Retype word for word the line containing "The width and" and each line that follows it in the records below, through the last one, with no pictures.
RECORDS SHOWN: Begin
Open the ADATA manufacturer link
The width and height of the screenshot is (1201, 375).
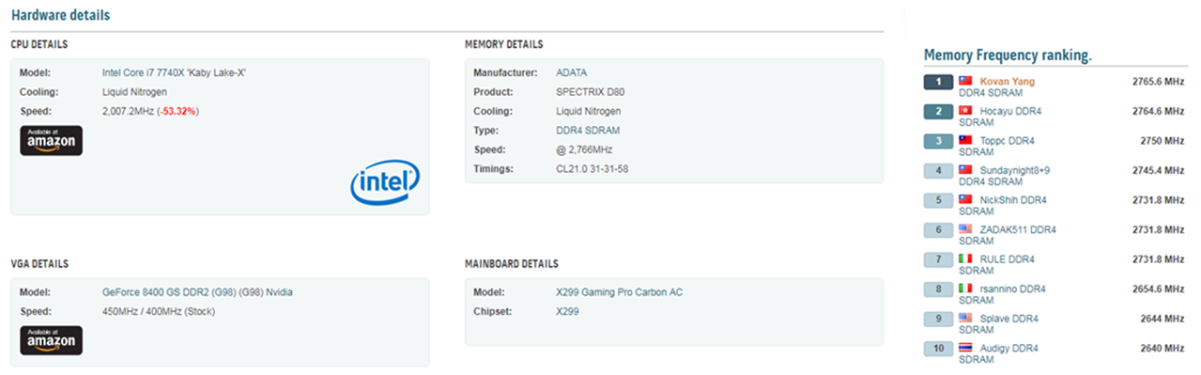point(572,72)
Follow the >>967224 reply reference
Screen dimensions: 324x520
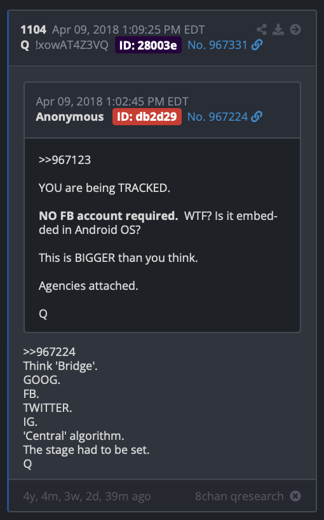click(50, 352)
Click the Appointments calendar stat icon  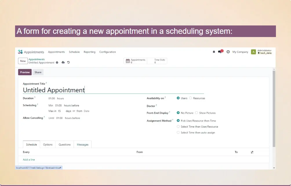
RECORDS SHOWN: End
WRITTEN RESPONSE:
The width and height of the screenshot is (1201, 375).
point(572,72)
Follow the >>967224 reply reference
Screen dimensions: 324x520
click(50, 352)
Click the Appointments calendar stat icon  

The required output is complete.